Roslesozashchita’s website also reported more than 500 other fires still raging through more than 4000 acres of radioactive trouble spots: In the Kaluga, 11 fires raged over 22 acres; Twelve fires were burning over 155 acres in the Kurgan Region; Tula hosted six fires over 109 acres; The Orlov Region held three fires over 32 acres and the Penza region, 34 fires over 206 acres.
But most worrisome of all, the Chelyabinsk region, home to the Mayak Chemical Combine, Russia’s nuclear reprocessing facility and one of the most radioactively contaminated areas on the planet hosted 401 fires over 3,536 acres.
Yet now the information is gone in a puff of smoke, but Slivyak’s Ecodefence managed to maintain a copy (in Russian) of what had been pulled from Roselesozachita’s website here.
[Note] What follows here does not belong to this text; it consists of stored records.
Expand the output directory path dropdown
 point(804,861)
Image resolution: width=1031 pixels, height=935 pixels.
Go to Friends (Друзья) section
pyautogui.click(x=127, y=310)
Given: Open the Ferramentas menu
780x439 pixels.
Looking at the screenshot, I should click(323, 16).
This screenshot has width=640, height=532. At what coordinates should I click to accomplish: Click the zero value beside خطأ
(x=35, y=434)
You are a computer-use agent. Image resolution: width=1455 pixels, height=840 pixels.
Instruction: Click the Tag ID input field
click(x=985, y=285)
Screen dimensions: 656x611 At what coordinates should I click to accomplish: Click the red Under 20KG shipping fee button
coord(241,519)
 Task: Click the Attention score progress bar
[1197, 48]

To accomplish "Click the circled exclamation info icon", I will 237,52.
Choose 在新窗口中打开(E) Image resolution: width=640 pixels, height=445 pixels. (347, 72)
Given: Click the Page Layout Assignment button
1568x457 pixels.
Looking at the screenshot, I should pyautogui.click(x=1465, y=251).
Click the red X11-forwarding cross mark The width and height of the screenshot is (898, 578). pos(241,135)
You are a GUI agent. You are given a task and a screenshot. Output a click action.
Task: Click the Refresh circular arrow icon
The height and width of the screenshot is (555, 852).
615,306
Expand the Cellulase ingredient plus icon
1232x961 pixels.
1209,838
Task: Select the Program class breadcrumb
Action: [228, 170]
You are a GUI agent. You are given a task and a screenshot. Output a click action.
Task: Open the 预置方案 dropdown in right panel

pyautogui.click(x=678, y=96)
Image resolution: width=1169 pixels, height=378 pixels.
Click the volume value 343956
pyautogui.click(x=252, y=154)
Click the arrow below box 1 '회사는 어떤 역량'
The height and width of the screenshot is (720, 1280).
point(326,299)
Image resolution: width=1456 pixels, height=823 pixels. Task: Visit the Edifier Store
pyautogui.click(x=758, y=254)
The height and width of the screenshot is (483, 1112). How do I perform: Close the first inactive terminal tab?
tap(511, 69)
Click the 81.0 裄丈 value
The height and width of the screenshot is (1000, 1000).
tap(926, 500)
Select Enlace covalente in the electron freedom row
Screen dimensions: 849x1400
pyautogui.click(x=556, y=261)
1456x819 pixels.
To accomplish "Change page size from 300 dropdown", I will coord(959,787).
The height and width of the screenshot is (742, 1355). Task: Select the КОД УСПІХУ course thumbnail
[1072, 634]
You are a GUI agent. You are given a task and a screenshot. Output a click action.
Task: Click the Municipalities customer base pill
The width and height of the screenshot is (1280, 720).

The area surrounding Mayak poses special dangers unanticipated in Russian fire fighting efforts. Not only are irradiated trees, land and nuclear waste in danger, but rivers and lakes into which the Mayak Chemical Combine has for decades been dumping radioactive waste – principally the Techa River Cascade and Lake Karachai – have been evaporating, exposing irradiated silt to the air and wind.
Enviornmental groups in that area, most notably the local Movement for Nuclear Safety has sent an appeal for help to Chelyabinsk Regional Governnor Mikhail Yurevich, asking that he tend to the issues of silt that could arise in the event of winds, which could cause a radiation hazard equal to that of one that happened in the region in 1967.
During that year, exposed banks of the irradiated Lake Karachai, wrote the group in their appeal to Yurevich, were hit by strong whirlwinds and spread radioactive silt throughout the Chelyabinsk Region, necessitating the evacuation of several thousand people from the region and neighbouring areas.
Slivyak in his statement to Bellona demanded that Roslesozashchita return the information for public consumption.
“If it is true that mobile laboratories are working in the radioactively contaminated areas, then the data must be accessible to any taxpayer, as they are paying out of their pockets for the work of MChS and other expert organisations,” he said.